-- Exercise input follows --

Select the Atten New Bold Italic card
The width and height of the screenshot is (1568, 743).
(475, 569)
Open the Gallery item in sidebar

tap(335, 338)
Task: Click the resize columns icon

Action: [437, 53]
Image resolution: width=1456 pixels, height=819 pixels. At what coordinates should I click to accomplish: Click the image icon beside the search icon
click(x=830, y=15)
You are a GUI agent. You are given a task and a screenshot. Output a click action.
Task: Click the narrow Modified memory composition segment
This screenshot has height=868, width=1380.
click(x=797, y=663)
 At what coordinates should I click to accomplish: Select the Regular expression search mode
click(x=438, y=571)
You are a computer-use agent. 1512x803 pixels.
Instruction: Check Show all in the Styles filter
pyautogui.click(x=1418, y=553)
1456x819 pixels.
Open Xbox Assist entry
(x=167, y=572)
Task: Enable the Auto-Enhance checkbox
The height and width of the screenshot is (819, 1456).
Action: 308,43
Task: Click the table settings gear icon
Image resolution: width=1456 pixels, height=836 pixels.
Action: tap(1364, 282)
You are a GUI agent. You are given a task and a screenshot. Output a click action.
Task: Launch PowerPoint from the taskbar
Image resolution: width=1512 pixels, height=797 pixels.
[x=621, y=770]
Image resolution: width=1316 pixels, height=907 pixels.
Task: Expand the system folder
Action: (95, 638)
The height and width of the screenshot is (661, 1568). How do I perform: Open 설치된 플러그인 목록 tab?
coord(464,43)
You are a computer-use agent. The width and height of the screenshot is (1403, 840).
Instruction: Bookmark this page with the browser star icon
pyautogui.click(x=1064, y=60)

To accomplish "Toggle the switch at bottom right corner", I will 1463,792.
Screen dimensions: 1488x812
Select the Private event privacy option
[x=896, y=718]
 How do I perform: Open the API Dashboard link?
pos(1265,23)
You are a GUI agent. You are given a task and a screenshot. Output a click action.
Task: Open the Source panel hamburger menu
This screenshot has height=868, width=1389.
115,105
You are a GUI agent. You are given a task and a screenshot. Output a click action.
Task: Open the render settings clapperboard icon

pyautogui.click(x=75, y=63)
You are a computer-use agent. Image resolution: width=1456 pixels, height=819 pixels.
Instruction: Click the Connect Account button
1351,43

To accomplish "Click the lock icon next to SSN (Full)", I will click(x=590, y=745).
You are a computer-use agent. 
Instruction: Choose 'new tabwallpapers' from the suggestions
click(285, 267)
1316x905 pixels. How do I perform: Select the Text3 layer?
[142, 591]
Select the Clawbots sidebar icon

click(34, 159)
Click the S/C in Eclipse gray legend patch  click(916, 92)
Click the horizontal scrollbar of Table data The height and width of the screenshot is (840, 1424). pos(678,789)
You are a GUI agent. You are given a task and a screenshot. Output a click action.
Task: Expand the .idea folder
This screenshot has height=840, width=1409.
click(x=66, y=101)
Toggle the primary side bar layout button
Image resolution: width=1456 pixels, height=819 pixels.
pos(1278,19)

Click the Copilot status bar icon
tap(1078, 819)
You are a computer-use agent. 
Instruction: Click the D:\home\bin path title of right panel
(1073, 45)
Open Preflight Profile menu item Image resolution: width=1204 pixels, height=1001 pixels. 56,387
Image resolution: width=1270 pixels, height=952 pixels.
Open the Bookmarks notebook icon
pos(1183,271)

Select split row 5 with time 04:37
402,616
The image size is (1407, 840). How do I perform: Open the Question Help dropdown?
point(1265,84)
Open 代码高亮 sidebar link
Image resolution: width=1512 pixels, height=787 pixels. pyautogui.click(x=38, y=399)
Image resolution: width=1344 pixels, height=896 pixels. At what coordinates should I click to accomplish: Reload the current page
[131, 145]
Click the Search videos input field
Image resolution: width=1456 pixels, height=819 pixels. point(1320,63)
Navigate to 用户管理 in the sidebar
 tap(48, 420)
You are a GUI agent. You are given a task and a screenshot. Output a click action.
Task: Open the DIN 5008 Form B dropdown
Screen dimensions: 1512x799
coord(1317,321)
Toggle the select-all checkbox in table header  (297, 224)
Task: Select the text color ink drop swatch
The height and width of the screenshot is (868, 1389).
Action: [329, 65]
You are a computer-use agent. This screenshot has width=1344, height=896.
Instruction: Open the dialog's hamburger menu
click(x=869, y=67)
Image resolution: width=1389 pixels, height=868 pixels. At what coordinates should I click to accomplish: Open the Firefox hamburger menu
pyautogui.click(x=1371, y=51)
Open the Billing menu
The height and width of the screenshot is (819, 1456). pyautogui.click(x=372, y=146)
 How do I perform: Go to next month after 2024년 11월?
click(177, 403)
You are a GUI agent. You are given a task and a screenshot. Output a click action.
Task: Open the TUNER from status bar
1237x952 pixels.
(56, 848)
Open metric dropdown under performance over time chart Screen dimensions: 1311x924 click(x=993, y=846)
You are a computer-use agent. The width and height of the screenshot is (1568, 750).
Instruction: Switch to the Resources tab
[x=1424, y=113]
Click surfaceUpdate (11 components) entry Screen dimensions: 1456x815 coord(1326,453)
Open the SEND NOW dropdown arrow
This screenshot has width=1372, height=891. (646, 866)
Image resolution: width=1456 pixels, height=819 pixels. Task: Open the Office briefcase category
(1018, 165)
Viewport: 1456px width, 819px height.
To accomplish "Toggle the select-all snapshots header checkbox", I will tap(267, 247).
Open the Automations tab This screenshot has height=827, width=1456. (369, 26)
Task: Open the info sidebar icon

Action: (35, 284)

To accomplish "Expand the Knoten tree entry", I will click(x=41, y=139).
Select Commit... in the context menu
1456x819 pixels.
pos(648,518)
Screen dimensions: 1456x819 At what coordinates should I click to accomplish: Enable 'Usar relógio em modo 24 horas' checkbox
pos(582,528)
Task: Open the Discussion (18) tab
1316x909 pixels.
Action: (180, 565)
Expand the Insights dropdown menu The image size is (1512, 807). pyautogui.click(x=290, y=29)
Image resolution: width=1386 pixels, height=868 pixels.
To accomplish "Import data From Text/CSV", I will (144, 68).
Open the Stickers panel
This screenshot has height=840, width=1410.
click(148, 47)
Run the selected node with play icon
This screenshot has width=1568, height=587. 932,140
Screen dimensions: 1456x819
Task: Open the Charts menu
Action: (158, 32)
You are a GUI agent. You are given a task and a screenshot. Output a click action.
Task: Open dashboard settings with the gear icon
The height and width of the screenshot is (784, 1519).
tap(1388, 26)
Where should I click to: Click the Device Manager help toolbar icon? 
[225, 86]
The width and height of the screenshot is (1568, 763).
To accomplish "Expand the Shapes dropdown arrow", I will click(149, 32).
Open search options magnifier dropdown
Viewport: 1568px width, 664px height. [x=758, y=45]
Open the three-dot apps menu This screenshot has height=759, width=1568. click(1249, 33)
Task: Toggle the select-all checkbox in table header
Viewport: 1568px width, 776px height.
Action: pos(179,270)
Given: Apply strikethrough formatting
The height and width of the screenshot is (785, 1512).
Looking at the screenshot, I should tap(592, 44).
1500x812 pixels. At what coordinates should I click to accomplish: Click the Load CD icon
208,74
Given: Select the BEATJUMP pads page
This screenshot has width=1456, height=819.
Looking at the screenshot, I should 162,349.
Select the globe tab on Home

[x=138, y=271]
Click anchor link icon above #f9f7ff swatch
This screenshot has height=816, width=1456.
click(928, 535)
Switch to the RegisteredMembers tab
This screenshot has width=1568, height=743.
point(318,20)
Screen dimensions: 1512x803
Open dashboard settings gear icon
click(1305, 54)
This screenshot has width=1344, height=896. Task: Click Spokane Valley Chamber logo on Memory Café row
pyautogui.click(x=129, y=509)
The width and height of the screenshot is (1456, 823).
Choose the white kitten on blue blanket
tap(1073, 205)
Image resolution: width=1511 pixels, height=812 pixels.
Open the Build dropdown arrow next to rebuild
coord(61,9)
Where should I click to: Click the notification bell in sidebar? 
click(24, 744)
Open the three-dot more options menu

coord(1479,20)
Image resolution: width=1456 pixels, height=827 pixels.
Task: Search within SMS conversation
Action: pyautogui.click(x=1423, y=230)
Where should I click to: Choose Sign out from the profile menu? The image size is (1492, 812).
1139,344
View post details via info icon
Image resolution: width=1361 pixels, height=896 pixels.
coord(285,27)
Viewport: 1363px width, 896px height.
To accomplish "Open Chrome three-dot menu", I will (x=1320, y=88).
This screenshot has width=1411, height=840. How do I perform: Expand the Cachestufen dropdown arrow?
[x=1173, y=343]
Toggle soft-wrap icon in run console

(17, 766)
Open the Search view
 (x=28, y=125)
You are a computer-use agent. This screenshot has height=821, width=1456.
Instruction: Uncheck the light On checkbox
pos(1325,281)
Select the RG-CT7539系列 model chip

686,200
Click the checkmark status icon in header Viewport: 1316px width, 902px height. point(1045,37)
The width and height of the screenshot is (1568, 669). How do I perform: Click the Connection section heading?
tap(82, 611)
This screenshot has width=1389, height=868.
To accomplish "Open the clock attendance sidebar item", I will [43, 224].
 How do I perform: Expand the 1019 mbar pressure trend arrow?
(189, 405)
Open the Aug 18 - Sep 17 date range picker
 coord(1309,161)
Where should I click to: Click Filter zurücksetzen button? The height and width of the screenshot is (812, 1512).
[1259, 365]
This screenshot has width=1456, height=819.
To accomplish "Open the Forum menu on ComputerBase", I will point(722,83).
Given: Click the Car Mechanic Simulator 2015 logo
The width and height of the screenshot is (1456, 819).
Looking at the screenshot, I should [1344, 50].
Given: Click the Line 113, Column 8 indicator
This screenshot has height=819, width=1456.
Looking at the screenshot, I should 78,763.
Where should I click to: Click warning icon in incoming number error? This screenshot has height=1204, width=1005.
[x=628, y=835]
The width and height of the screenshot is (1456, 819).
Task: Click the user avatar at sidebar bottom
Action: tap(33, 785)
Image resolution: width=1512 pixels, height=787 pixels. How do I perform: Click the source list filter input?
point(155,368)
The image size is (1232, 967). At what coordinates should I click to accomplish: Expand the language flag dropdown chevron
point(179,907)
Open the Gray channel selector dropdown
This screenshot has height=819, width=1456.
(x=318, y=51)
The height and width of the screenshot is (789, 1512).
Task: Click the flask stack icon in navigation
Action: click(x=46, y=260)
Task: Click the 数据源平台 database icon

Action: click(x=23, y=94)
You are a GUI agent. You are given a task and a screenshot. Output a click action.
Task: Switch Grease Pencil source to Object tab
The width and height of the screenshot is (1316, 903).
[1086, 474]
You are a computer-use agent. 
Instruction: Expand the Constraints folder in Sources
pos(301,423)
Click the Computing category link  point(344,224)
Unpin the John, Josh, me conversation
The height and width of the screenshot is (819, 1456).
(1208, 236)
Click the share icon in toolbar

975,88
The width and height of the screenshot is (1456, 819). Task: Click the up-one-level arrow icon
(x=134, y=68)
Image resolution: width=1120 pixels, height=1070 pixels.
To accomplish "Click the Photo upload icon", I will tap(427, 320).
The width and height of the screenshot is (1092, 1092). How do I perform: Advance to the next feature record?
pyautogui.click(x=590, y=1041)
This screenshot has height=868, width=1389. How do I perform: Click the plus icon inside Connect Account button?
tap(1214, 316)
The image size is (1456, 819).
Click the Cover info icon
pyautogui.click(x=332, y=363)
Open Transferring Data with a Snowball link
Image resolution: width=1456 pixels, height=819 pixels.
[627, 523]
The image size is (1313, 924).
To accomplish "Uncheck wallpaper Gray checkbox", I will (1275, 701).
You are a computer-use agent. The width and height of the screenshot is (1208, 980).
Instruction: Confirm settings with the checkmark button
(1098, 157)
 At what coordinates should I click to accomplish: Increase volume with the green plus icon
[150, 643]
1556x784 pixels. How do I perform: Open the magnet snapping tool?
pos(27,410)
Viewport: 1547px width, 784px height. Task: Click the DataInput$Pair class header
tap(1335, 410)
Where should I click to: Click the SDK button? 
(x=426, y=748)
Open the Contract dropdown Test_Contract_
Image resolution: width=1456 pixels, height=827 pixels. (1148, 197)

-- Exercise input concluded --

Aim of the exercise
After locating the line with "1500x812 pixels. At" above, return that line and every later line through the one with "Given: Select the BEATJUMP pads page", word for word and with nothing else.

Expected answer
1500x812 pixels. At what coordinates should I click to accomplish: Click the Load CD icon
208,74
Given: Select the BEATJUMP pads page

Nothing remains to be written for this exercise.